Question

Electrons are accelerated through a potential difference $V_e$, and protons are accelerated through a potential difference of 4 V. The de-Broglie wavelengths are $\lambda_e$ and $\lambda_p$ for electrons and protons, respectively. The ratio of $\frac{\lambda_e}{\lambda_p}$ is given by (given $m_e$ is mass of electrons and $m_p$ is mass of protons):

• A. $\frac{\lambda_e}{\lambda_p} = \sqrt{\frac{m_e}{m_p}}$
• B. $\frac{\lambda_e}{\lambda_p} = \sqrt{\frac{m_p}{m_e}}$
• C. $\frac{\lambda_e}{\lambda_p} = \frac{1}{\sqrt{\frac{m_p}{m_e}}}$
• D. $\frac{\lambda_e}{\lambda_p} = 2 \sqrt{\frac{m_p}{m_e}}$

Hint:

De-Broglie wavelength is inversely proportional to the square root of the mass of the particle.
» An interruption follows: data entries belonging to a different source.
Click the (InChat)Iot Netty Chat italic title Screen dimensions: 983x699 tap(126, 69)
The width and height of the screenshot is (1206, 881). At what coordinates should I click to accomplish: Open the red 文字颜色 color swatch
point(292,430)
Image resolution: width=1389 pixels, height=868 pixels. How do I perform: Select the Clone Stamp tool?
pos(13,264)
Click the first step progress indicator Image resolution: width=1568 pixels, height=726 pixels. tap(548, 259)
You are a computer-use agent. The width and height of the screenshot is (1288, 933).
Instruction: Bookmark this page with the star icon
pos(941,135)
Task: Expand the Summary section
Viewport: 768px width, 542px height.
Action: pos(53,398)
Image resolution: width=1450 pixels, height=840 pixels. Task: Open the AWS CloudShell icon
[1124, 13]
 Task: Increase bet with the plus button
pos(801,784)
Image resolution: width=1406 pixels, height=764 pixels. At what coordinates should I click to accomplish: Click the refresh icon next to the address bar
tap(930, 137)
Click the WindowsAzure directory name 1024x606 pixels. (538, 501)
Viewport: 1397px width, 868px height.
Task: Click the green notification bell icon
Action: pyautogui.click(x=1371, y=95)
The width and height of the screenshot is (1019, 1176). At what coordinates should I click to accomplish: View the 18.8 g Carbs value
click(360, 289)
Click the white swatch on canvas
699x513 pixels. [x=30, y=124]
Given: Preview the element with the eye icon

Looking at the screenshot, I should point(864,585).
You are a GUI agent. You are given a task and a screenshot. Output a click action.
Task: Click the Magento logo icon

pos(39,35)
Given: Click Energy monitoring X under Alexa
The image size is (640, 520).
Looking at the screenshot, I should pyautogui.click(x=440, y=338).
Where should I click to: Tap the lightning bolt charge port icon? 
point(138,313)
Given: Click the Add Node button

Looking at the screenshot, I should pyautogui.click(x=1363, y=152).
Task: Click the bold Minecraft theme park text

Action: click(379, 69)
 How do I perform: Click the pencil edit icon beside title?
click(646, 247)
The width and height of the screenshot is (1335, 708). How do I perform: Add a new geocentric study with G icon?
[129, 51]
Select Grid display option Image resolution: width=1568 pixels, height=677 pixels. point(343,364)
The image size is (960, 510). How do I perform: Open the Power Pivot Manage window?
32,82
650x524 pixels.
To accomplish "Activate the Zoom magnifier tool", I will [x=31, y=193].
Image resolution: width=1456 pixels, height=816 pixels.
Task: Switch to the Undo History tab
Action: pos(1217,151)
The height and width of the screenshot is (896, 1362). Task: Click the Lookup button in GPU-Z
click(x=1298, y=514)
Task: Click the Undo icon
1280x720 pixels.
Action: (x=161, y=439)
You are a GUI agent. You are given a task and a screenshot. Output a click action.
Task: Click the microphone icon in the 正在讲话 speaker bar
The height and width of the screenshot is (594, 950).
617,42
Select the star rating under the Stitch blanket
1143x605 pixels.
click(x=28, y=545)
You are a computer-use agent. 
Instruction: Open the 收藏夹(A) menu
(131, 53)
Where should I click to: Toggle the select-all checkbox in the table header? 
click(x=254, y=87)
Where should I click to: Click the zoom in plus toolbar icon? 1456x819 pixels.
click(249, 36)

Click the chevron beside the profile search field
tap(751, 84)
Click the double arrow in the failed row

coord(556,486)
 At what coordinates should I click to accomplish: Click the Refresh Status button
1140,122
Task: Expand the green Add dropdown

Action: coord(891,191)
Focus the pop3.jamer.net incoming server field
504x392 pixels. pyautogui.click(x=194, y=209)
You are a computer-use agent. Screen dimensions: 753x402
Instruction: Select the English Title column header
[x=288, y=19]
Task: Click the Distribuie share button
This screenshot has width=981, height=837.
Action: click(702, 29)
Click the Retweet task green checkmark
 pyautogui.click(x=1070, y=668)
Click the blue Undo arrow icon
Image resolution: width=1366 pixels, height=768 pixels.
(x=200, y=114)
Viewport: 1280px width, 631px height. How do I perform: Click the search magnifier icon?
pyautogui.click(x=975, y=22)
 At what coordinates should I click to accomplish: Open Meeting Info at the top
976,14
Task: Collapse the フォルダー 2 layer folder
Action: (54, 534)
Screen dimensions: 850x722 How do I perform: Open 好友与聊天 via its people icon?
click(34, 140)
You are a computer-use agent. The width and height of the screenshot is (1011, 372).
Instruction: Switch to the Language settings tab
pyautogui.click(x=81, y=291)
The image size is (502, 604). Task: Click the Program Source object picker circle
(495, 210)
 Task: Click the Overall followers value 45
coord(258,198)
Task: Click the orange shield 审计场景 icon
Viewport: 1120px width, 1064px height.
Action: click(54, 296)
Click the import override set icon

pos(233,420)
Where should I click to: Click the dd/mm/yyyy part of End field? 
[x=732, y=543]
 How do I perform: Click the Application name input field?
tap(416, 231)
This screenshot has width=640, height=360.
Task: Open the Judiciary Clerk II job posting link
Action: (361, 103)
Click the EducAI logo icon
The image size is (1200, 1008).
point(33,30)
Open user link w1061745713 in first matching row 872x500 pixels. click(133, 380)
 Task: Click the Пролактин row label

For electrons and protons, their wavelengths depend on their respective masses.

Answer 1

The Correct Option is D

The de-Broglie wavelength of a particle is given by the equation: $$\lambda = \frac{h}{\sqrt{2m eV}}$$ where $h$ is Planck’s constant, $m$ is the mass of the particle, $e$ is the charge of the particle, and $V$ is the potential difference.
For electrons and protons, their respective wavelengths are: $$\lambda_e = \frac{h}{\sqrt{2m_e e V_e}}, \quad \lambda_p = \frac{h}{\sqrt{2m_p e V_p}}$$ Since the potential difference is the same (4 V), the ratio $\frac{\lambda_e}{\lambda_p}$ is: $$\frac{\lambda_e}{\lambda_p} = \frac{\sqrt{m_p}}{\sqrt{m_e}} = 2 \sqrt{\frac{m_p}{m_e}}$$
Thus, the correct answer is (d).